Probing Circumstellar Material and Shock Acceleration in Core-Collapse Supernovae with High-Energy Neutrinos

TL;DR

This paper investigates high-energy neutrino production from supernovae interacting with circumstellar material, assessing detection prospects and how neutrino observations can inform us about supernova environments and shock acceleration.

Contribution

It provides a detailed calculation of neutrino fluxes from supernovae with various CSM profiles and evaluates their detectability with IceCube, highlighting the potential to constrain supernova parameters.

Findings

Nearby supernovae with dense CSM can produce detectable neutrino signals.

Neutrino data can constrain CSM density and shock acceleration efficiency within a factor of 10.

Detection horizon for such neutrinos is approximately 0.1 to 1 Mpc.

Abstract

We study high-energy (HE) neutrino production from interactions between supernova (SN) ejecta and the surrounding circumstellar material (CSM), focusing on regular Type~II and Type~IIn SNe. Using observationally inferred CSM density distributions, we calculate the resulting neutrino fluxes and examine their dependence on key parameters, including the CSM density normalization $D_*$, outer radius $R_{\rm csm}$, proton acceleration efficiency $\epsilon_p$, and magnetic energy fraction $\epsilon_B$. Detection prospects are assessed with a binned likelihood analysis for IceCube, indicating that nearby SNe with moderately dense, confined CSM can produce detectable signals, with a typical detection horizon of $\sim 0.1$ - 1 Mpc.

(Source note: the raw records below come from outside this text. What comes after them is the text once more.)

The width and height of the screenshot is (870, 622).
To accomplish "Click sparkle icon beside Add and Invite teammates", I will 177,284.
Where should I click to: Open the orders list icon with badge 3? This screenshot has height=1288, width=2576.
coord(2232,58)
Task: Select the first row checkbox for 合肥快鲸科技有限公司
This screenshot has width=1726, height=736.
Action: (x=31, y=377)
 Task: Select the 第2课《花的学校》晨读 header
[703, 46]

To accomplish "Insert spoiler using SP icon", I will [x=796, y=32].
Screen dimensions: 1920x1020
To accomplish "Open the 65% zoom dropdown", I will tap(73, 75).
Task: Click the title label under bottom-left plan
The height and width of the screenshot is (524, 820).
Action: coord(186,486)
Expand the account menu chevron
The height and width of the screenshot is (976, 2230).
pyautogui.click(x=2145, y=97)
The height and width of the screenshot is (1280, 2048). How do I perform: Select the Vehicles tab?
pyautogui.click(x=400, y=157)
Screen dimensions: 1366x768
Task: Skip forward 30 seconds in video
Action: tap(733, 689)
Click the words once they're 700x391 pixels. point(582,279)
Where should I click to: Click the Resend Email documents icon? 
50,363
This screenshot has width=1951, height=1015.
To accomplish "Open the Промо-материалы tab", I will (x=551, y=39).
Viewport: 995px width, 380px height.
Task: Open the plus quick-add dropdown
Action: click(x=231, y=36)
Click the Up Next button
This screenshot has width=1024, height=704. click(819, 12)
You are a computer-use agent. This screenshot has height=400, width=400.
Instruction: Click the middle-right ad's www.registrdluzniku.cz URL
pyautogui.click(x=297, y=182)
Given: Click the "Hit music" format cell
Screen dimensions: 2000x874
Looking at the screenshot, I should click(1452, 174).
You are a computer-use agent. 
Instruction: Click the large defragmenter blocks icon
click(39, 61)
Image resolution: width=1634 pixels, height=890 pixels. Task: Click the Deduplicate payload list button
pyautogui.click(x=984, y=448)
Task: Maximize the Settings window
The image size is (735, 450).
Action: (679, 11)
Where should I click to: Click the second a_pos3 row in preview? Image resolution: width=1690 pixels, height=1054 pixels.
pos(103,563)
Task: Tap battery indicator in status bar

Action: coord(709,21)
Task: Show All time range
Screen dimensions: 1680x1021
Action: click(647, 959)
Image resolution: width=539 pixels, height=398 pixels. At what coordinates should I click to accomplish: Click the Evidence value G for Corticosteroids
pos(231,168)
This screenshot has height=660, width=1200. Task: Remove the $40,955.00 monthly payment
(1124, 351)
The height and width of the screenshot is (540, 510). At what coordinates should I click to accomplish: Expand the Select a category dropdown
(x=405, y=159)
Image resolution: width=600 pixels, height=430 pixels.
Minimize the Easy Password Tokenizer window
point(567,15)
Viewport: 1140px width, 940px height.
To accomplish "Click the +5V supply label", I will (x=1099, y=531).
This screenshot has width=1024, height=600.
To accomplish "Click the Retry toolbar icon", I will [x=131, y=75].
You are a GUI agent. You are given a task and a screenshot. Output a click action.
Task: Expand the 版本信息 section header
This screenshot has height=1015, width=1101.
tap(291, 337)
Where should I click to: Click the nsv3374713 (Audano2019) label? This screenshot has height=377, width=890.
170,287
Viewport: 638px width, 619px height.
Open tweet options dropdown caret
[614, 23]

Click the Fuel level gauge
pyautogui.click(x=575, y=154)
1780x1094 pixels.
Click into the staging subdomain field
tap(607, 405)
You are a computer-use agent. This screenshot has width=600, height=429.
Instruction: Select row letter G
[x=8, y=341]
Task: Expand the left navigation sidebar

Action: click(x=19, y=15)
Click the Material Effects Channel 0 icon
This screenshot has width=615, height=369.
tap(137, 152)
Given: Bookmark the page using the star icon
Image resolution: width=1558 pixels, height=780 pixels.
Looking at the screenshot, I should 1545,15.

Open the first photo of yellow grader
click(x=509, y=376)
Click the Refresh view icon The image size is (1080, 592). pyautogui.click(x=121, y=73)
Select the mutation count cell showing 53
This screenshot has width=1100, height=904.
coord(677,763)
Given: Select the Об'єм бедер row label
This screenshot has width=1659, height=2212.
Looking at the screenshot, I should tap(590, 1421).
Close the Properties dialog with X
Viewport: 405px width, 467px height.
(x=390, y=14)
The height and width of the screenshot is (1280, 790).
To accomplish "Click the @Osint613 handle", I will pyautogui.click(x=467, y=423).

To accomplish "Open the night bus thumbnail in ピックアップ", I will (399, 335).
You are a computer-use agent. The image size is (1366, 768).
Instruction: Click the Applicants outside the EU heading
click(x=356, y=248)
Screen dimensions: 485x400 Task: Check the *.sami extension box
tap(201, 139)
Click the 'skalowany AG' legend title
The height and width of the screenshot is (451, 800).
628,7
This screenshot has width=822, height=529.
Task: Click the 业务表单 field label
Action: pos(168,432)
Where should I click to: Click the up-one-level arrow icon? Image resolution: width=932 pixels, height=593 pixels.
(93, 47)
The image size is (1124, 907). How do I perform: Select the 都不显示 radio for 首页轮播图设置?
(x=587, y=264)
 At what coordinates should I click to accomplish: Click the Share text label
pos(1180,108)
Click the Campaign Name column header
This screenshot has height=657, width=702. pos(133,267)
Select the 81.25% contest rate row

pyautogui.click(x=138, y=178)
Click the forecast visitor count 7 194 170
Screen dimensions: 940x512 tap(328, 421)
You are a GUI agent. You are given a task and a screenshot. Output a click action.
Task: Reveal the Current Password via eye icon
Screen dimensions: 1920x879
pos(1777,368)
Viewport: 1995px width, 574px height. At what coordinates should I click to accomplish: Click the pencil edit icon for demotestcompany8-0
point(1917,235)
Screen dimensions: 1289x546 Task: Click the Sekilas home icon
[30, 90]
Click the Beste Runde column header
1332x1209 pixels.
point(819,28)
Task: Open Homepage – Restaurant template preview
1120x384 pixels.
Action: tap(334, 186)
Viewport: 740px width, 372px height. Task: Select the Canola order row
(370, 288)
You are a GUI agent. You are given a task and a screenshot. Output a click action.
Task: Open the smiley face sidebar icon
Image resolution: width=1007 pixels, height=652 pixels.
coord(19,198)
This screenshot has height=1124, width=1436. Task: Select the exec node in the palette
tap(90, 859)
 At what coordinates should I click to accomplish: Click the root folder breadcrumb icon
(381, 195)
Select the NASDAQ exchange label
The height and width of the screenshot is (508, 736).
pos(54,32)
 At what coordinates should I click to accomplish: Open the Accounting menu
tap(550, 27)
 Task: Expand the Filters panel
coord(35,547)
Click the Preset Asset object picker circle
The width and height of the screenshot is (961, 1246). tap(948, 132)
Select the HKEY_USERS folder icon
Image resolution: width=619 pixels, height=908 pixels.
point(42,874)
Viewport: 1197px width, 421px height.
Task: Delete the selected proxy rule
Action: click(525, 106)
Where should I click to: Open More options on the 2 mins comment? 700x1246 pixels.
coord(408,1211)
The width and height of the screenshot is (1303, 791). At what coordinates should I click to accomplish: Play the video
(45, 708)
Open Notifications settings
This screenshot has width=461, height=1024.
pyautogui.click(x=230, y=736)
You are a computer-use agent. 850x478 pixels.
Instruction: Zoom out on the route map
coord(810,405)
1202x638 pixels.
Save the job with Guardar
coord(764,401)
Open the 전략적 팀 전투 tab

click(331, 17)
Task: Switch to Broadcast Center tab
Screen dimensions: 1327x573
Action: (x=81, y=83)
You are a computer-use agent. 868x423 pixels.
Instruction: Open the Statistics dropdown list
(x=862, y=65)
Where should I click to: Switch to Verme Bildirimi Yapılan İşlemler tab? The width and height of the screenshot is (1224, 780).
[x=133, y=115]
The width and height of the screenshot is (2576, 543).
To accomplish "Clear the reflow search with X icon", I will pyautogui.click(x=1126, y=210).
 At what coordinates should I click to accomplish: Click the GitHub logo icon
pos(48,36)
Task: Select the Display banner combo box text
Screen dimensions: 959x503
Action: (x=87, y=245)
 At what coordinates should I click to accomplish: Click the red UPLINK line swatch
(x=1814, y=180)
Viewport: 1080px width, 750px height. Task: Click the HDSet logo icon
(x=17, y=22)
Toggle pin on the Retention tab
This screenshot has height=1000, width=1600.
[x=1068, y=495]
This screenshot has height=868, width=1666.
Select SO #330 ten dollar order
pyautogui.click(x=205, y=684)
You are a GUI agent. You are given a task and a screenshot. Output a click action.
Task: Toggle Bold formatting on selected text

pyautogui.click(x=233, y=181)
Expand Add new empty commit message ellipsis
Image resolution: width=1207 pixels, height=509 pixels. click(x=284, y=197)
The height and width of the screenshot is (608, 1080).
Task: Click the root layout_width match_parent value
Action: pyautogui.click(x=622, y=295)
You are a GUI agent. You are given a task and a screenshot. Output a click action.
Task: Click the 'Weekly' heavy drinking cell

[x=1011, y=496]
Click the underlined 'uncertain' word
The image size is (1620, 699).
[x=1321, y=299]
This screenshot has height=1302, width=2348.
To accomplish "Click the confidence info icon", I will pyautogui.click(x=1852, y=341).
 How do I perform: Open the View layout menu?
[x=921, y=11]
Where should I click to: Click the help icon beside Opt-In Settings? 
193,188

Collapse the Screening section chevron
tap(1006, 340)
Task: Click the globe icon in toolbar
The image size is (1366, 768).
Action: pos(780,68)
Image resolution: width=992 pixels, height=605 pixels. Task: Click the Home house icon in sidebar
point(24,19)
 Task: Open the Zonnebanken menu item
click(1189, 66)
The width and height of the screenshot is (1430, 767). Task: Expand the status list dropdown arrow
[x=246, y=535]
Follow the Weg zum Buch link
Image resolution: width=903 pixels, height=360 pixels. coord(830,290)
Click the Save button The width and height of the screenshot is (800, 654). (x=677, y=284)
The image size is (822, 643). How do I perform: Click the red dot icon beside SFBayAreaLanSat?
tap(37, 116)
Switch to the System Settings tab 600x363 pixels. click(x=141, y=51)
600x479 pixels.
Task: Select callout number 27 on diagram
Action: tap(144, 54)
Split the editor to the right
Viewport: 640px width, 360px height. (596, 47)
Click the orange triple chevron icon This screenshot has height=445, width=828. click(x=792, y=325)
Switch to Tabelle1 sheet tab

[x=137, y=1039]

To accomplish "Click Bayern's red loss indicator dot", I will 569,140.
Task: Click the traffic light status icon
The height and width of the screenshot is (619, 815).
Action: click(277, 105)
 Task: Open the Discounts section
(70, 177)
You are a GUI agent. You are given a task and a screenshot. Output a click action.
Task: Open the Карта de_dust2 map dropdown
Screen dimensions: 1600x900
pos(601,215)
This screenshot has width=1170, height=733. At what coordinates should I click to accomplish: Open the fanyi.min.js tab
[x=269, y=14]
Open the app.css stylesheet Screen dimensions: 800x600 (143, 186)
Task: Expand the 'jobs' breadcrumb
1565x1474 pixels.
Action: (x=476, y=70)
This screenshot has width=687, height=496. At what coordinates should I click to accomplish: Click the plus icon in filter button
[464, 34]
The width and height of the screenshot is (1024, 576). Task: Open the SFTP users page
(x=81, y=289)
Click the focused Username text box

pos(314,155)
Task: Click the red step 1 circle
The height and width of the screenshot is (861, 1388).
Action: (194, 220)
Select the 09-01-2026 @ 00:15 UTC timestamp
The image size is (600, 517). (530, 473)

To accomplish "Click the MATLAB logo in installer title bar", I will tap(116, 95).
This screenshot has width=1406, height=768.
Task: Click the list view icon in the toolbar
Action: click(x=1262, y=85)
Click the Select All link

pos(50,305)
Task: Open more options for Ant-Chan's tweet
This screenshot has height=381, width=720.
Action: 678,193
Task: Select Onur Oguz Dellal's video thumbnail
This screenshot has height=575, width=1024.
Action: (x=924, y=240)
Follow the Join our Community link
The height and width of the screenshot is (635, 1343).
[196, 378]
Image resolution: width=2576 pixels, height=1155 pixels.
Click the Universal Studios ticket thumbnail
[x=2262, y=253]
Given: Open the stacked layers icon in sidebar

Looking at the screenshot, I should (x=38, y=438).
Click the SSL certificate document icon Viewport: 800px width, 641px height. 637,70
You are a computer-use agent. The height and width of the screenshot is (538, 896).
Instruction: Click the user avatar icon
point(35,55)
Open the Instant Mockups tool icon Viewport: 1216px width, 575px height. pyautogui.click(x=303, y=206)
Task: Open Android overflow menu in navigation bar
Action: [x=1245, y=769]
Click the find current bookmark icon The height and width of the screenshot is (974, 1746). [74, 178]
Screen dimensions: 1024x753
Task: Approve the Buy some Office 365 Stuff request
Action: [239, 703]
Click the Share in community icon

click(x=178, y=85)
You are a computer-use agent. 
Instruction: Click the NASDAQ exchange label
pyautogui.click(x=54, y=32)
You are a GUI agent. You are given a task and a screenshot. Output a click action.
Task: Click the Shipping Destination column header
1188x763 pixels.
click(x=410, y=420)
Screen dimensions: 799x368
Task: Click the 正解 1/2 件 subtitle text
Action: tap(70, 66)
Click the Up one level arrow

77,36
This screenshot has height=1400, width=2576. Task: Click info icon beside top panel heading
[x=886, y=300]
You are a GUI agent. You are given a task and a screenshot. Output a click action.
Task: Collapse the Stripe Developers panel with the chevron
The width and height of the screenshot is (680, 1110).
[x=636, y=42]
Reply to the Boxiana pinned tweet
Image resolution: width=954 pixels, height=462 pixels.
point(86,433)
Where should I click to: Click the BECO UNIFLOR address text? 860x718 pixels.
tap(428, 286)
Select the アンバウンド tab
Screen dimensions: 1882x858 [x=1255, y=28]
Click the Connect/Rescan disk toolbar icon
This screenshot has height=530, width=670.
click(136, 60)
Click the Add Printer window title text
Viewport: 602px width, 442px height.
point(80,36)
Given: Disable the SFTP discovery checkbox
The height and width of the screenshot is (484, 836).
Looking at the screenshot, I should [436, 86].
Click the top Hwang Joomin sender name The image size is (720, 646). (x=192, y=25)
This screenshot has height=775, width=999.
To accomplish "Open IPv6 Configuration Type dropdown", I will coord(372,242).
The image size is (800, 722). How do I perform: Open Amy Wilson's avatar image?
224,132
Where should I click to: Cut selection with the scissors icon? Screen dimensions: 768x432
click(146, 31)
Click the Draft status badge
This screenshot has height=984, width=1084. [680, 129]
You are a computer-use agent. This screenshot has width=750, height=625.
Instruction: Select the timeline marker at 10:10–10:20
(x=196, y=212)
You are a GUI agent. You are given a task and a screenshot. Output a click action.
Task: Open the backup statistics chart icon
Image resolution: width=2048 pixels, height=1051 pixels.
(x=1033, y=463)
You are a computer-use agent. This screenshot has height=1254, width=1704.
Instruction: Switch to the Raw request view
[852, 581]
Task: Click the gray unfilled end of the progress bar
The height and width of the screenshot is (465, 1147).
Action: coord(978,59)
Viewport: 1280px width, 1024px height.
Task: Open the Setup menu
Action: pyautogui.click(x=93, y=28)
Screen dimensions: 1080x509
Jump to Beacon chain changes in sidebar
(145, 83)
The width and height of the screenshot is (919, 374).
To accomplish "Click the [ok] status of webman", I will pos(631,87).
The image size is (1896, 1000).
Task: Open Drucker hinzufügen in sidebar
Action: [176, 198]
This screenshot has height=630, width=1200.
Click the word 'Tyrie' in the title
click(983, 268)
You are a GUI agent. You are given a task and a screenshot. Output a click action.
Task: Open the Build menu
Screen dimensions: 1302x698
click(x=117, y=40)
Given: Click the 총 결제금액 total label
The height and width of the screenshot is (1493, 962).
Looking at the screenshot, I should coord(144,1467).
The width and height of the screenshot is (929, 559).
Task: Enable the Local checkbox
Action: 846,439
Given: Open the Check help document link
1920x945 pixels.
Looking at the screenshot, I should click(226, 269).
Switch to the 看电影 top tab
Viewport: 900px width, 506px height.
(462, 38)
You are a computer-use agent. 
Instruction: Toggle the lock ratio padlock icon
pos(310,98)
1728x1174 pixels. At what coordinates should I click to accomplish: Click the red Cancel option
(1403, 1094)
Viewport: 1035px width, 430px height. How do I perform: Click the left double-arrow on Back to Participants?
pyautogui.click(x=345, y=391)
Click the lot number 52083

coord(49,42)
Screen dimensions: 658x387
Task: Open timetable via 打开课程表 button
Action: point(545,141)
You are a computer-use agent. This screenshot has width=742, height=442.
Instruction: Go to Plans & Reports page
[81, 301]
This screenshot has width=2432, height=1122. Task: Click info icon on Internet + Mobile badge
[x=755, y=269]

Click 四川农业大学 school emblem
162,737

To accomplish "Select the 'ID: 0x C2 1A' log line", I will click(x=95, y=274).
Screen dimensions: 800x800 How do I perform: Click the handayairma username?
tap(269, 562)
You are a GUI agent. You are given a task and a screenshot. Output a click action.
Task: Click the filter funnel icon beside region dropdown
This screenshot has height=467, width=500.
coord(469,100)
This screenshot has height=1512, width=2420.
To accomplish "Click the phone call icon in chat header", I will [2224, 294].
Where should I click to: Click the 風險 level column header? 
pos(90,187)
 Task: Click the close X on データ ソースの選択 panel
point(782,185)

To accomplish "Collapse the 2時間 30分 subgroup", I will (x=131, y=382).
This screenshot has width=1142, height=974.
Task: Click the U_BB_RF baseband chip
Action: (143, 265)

For a Galactic SN at $\sim 10$ kpc, high-statistics neutrino data with detailed temporal and spectral information can constrain $D_*$, $R_{\rm csm}$, and $\epsilon_p$ to within a factor of $\sim 10$ or to a precision of $\sim 20\%$, depending on the assumed values of $D_*$ and $R_{\rm csm}$. These neutrino signals thus provide a complementary probe of the CSM profile and shock acceleration, alongside traditional electromagnetic observations.